O campeão Arsenal começou a temporada com uma vitória convincente de 3 a 0 sobre o Coventry, que conquistou o acesso. Para esta nova edição, a maioria dos especialistas aponta o Arsenal como favorito ao título, em um torneio que não se resume a um ou dois times, mas sim a um competitivo “Big 6”, que inclui Liverpool, Manchester United, Manchester City, Chelsea e Tottenham. Este último, apesar de não conquistar títulos relevantes há anos, continua a figurar entre os gigantes financeiros do futebol inglês.
Um dos aspectos mais fascinantes da Premier League é a imprevisibilidade. Mesmo equipes que lutam para evitar o rebaixamento podem surpreender e arrancar pontos de clubes do “Big 6”. O próprio Arsenal enfrentou dificuldades para vencer o Wolverhampton, que terminou a temporada passada na última posição.

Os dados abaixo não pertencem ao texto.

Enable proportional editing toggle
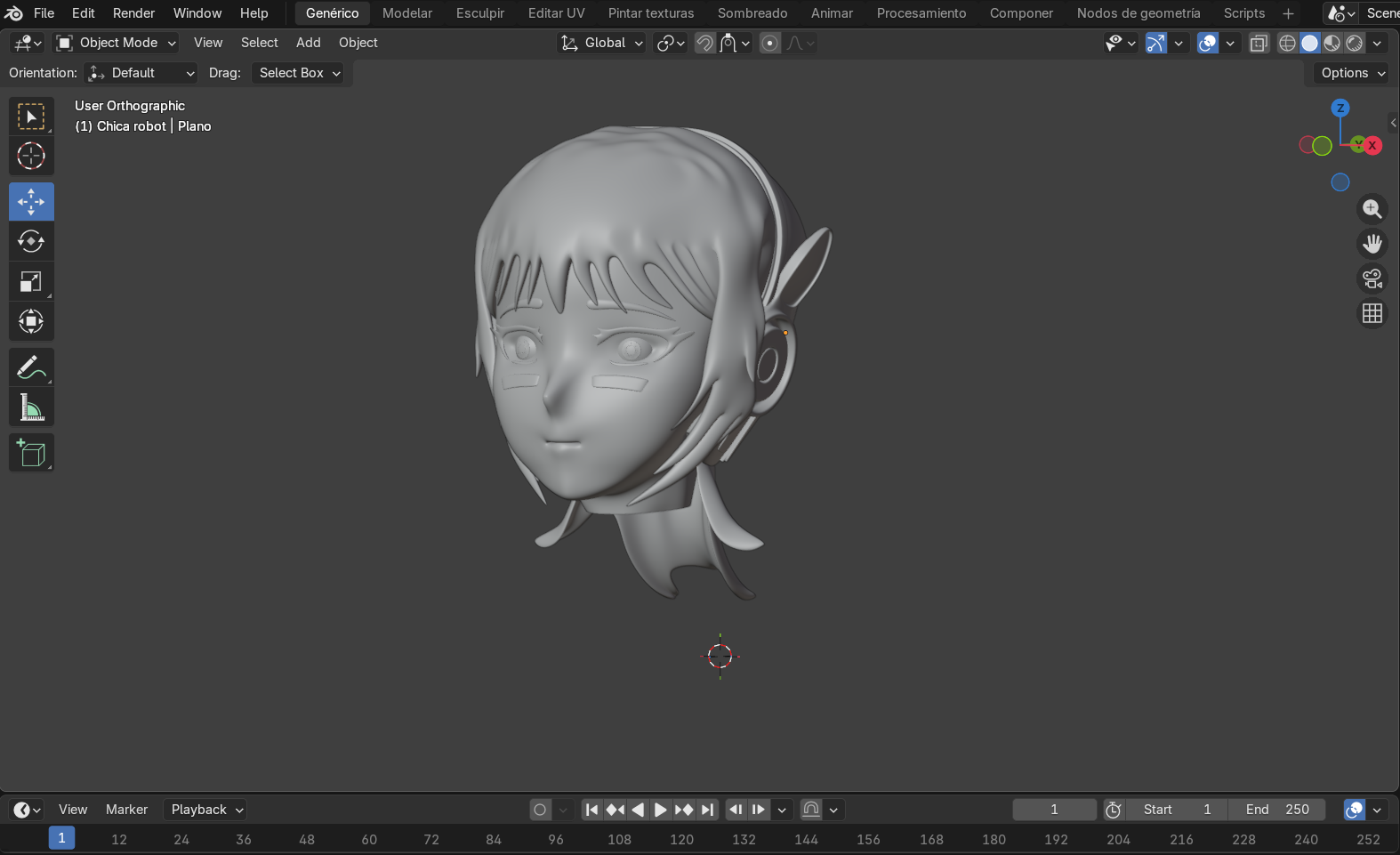 [770, 43]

Esta temporada marca uma nova era, com a saída de Pep Guardiola após uma década de sucesso no Manchester City. Durante seu comando, Guardiola conquistou seis títulos da liga, estabelecendo um padrão de excelência que elevou o nível do futebol inglês. Para o Arsenal, que finalmente quebrou um jejum de títulos, a continuidade do crescimento é fundamental. Sob o comando de Mikel Arteta, que estreou em 2019, o time se reforçou e se tornou cada vez mais competitivo.
Recentemente, o técnico Abel Ferreira, do Palmeiras, foi mencionado como um possível candidato a assumir o Fulham. Seria interessante vê-lo na Premier League, especialmente em um momento em que sua equipe enfrenta desafios no Campeonato Brasileiro e na Libertadores. Ferreira expressou sua frustração com a pressão por resultados, afirmando que “o futebol está doente”. Essa afirmação ressoa em um cenário onde a obsessão pelo sucesso e pela vitória pode ofuscar o verdadeiro espírito do esporte.

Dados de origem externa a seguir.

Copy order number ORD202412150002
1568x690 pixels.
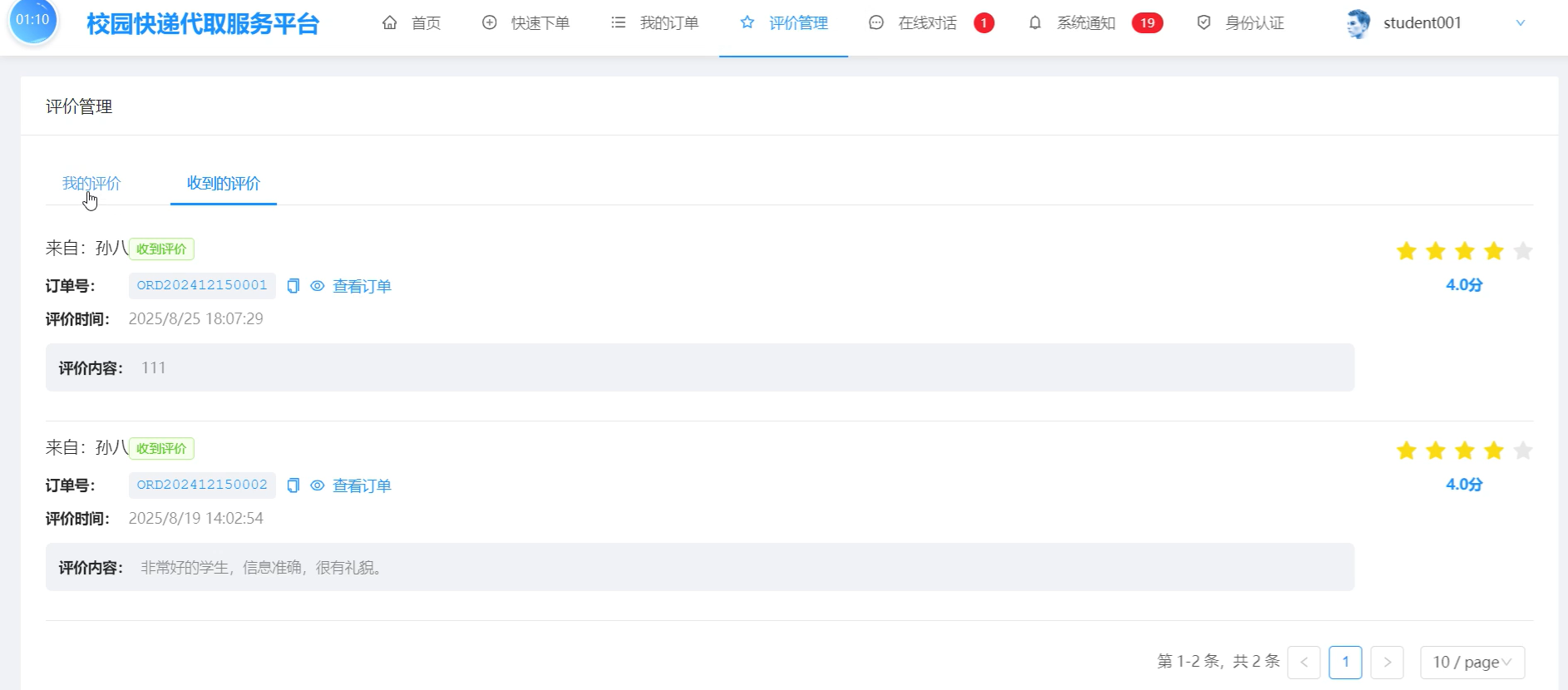click(x=293, y=485)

O futebol brasileiro, por sua vez, enfrenta sintomas ainda mais graves dessa “doença”. A pressão constante por resultados pode levar a um ambiente tóxico, onde o segundo lugar é visto como um fracasso. No entanto, a Premier League demonstra que é possível encontrar um equilíbrio entre competição e apreciação do jogo.
Além disso, a FIFA anunciou punições à seleção argentina, que enfrentará restrições de público em seu primeiro jogo pós-Copa do Mundo, devido a comportamentos discriminatórios de alguns torcedores. Essa decisão, embora tardia, destaca a necessidade de um ambiente mais respeitoso e inclusivo no futebol mundial.
A Premier League, com sua diversidade e competitividade, pode servir como um exemplo de como o futebol pode se curar e evoluir. O desejo é que essa liga continue a inspirar mudanças positivas, não apenas na Inglaterra, mas em todo o mundo do futebol.